Em declarações à agência Lusa, Joana Mortágua indicou que pretende, com esta cláusula, prevenir as situações de precariedade laboral no concelho, que acontecem sobretudo associadas a empresas de “vigilância, acompanhamento de refeitórios e atividades extracurriculares”, em escolas.

Para a bloquista, a autarquia ao estabelecer um protocolo com uma entidade com trabalhadores precários “está a desresponsabilizar-se da sua tarefa e responsabilidade maior, que é garantir que a administração pública e a administração local promovem os direitos laborais”.

“Muitas vezes nos cadernos de encargos estabelecidos pelas entidades públicas podemos considerar que o cumprimento da legalidade é um compromisso estabelecido à ‘priori’, mas vemos na prática e muitas das empresas que, por exemplo, fazem vigilância nas escolas e empresas de segurança, têm trabalhadores precários com vínculos irregulares que estão a prestar um serviço público, pelo qual o município paga com dinheiro que é de todos e deve, portanto, pedir responsabilidades pelos direitos laborais destes trabalhadores”, frisou.

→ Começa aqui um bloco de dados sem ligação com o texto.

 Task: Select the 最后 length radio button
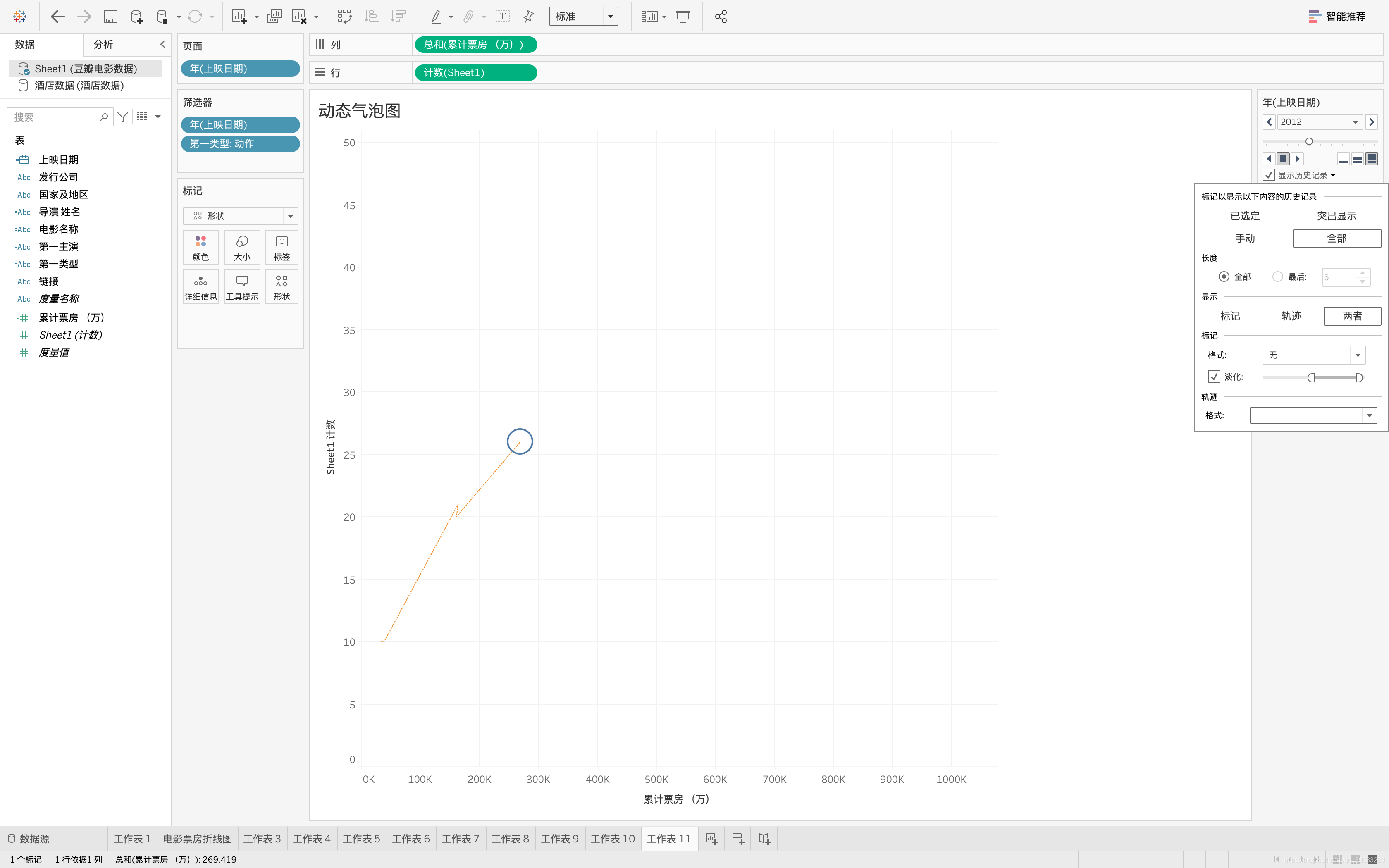pyautogui.click(x=1278, y=277)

Além do vínculo laboral, a vereadora defendeu que a cláusula deve incluir a obrigação de “não ter salários em atraso, proceder aos pagamentos no dia indicado nos contratos e garantir o pagamento da retribuição com caráter regular e periódico”.

Devido a um erro no envio da proposta, a presidente da Câmara de Almada, Inês de Medeiros (PS) e os vereadores não se pronunciaram e decidiram adiar a votação para a próxima reunião, em 20 de março.

A Lusa falou com uma funcionária da Escola Básica 2,3 Costa de Caparica, Sylvie Santos, que concordou com a cláusula apresentada pelo BE, afirmando que existem “imensas situações precárias” nas 42 escolas geridas pela câmara municipal.

“Tenho uma colega que é cozinheira, entre outras tantas, que há dez anos vai para casa sempre que há pausas letivas, portanto acaba o contrato, vai para o fundo de desemprego nas férias grandes e voltam a chamar. Há dez anos que anda nesta situação”, contou.